> [WORK TO BE COMPLETED]: With nothing added or dropped, copy the data that follows exactly.

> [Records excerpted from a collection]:

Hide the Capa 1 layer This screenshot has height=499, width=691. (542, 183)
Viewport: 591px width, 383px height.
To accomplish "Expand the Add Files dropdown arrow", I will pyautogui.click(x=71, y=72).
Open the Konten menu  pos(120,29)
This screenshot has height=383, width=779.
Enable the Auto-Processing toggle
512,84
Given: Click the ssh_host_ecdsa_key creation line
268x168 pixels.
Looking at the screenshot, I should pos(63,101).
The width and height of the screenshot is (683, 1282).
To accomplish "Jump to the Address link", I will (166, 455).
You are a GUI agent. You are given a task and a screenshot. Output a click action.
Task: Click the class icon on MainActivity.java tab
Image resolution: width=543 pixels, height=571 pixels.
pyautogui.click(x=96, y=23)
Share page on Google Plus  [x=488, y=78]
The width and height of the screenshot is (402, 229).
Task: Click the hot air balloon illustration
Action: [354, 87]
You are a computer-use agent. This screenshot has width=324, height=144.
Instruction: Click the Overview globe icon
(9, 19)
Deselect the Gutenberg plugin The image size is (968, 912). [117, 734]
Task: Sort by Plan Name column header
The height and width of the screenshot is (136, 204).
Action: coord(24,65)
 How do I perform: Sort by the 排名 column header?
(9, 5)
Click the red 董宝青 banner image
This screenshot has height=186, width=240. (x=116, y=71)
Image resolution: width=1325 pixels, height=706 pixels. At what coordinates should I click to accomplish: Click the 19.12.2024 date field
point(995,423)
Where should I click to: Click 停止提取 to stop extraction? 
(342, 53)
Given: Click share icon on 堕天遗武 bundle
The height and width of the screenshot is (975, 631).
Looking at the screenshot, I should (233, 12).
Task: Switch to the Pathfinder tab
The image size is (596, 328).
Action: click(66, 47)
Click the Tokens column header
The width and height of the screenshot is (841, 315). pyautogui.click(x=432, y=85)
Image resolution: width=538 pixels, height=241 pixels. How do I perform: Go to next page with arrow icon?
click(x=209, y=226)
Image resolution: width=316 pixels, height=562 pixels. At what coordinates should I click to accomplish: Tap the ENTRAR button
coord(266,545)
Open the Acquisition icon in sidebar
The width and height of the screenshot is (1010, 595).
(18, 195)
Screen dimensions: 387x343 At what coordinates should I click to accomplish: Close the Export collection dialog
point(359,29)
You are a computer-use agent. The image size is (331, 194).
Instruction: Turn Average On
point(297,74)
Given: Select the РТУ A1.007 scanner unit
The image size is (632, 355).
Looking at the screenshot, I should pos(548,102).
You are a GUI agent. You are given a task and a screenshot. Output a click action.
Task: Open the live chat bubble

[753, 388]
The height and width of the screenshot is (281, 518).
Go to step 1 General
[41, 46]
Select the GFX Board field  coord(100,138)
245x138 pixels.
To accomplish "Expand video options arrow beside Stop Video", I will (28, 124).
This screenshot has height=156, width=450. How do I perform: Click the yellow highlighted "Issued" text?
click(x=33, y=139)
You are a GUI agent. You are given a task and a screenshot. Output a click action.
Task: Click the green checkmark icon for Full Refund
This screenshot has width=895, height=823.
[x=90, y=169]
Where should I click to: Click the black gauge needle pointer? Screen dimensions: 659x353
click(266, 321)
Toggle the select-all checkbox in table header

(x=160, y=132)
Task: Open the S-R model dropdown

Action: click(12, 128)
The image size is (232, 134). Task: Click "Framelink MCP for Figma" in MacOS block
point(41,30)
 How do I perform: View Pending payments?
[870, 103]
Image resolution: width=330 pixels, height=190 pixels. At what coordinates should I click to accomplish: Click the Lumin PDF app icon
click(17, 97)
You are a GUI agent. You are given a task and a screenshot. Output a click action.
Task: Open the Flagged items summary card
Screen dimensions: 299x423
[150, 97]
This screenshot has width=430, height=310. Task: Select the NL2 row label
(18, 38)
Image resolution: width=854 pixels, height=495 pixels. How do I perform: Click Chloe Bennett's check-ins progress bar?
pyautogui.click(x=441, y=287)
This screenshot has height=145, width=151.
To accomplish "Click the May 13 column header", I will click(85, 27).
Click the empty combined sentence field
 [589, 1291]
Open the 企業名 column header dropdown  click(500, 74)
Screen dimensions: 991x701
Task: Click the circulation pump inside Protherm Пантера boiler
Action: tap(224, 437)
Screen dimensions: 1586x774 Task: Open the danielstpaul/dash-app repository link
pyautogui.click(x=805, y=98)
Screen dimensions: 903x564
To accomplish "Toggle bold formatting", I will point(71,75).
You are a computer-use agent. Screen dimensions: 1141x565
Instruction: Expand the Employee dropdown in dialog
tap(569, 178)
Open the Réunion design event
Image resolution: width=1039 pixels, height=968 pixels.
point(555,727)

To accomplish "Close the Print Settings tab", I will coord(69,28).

> [SOLUTION]:
Hide the Capa 1 layer This screenshot has height=499, width=691. (542, 183)
Viewport: 591px width, 383px height.
To accomplish "Expand the Add Files dropdown arrow", I will pyautogui.click(x=71, y=72).
Open the Konten menu  pos(120,29)
This screenshot has height=383, width=779.
Enable the Auto-Processing toggle
512,84
Given: Click the ssh_host_ecdsa_key creation line
268x168 pixels.
Looking at the screenshot, I should pos(63,101).
The width and height of the screenshot is (683, 1282).
To accomplish "Jump to the Address link", I will (166, 455).
You are a GUI agent. You are given a task and a screenshot. Output a click action.
Task: Click the class icon on MainActivity.java tab
Image resolution: width=543 pixels, height=571 pixels.
pyautogui.click(x=96, y=23)
Share page on Google Plus  [x=488, y=78]
The width and height of the screenshot is (402, 229).
Task: Click the hot air balloon illustration
Action: [354, 87]
You are a computer-use agent. This screenshot has width=324, height=144.
Instruction: Click the Overview globe icon
(9, 19)
Deselect the Gutenberg plugin The image size is (968, 912). [117, 734]
Task: Sort by Plan Name column header
The height and width of the screenshot is (136, 204).
Action: coord(24,65)
 How do I perform: Sort by the 排名 column header?
(9, 5)
Click the red 董宝青 banner image
This screenshot has height=186, width=240. (x=116, y=71)
Image resolution: width=1325 pixels, height=706 pixels. At what coordinates should I click to accomplish: Click the 19.12.2024 date field
point(995,423)
Where should I click to: Click 停止提取 to stop extraction? 
(342, 53)
Given: Click share icon on 堕天遗武 bundle
The height and width of the screenshot is (975, 631).
Looking at the screenshot, I should (233, 12).
Task: Switch to the Pathfinder tab
The image size is (596, 328).
Action: click(66, 47)
Click the Tokens column header
The width and height of the screenshot is (841, 315). pyautogui.click(x=432, y=85)
Image resolution: width=538 pixels, height=241 pixels. How do I perform: Go to next page with arrow icon?
click(x=209, y=226)
Image resolution: width=316 pixels, height=562 pixels. At what coordinates should I click to accomplish: Tap the ENTRAR button
coord(266,545)
Open the Acquisition icon in sidebar
The width and height of the screenshot is (1010, 595).
(18, 195)
Screen dimensions: 387x343 At what coordinates should I click to accomplish: Close the Export collection dialog
point(359,29)
You are a computer-use agent. The image size is (331, 194).
Instruction: Turn Average On
point(297,74)
Given: Select the РТУ A1.007 scanner unit
The image size is (632, 355).
Looking at the screenshot, I should pos(548,102).
You are a GUI agent. You are given a task and a screenshot. Output a click action.
Task: Open the live chat bubble

[753, 388]
The height and width of the screenshot is (281, 518).
Go to step 1 General
[41, 46]
Select the GFX Board field  coord(100,138)
245x138 pixels.
To accomplish "Expand video options arrow beside Stop Video", I will (28, 124).
This screenshot has height=156, width=450. How do I perform: Click the yellow highlighted "Issued" text?
click(x=33, y=139)
You are a GUI agent. You are given a task and a screenshot. Output a click action.
Task: Click the green checkmark icon for Full Refund
This screenshot has width=895, height=823.
[x=90, y=169]
Where should I click to: Click the black gauge needle pointer? Screen dimensions: 659x353
click(266, 321)
Toggle the select-all checkbox in table header

(x=160, y=132)
Task: Open the S-R model dropdown

Action: click(12, 128)
The image size is (232, 134). Task: Click "Framelink MCP for Figma" in MacOS block
point(41,30)
 How do I perform: View Pending payments?
[870, 103]
Image resolution: width=330 pixels, height=190 pixels. At what coordinates should I click to accomplish: Click the Lumin PDF app icon
click(17, 97)
You are a GUI agent. You are given a task and a screenshot. Output a click action.
Task: Open the Flagged items summary card
Screen dimensions: 299x423
[150, 97]
This screenshot has width=430, height=310. Task: Select the NL2 row label
(18, 38)
Image resolution: width=854 pixels, height=495 pixels. How do I perform: Click Chloe Bennett's check-ins progress bar?
pyautogui.click(x=441, y=287)
This screenshot has height=145, width=151.
To accomplish "Click the May 13 column header", I will click(85, 27).
Click the empty combined sentence field
 [589, 1291]
Open the 企業名 column header dropdown  click(500, 74)
Screen dimensions: 991x701
Task: Click the circulation pump inside Protherm Пантера boiler
Action: tap(224, 437)
Screen dimensions: 1586x774 Task: Open the danielstpaul/dash-app repository link
pyautogui.click(x=805, y=98)
Screen dimensions: 903x564
To accomplish "Toggle bold formatting", I will point(71,75).
You are a computer-use agent. Screen dimensions: 1141x565
Instruction: Expand the Employee dropdown in dialog
tap(569, 178)
Open the Réunion design event
Image resolution: width=1039 pixels, height=968 pixels.
point(555,727)

To accomplish "Close the Print Settings tab", I will coord(69,28).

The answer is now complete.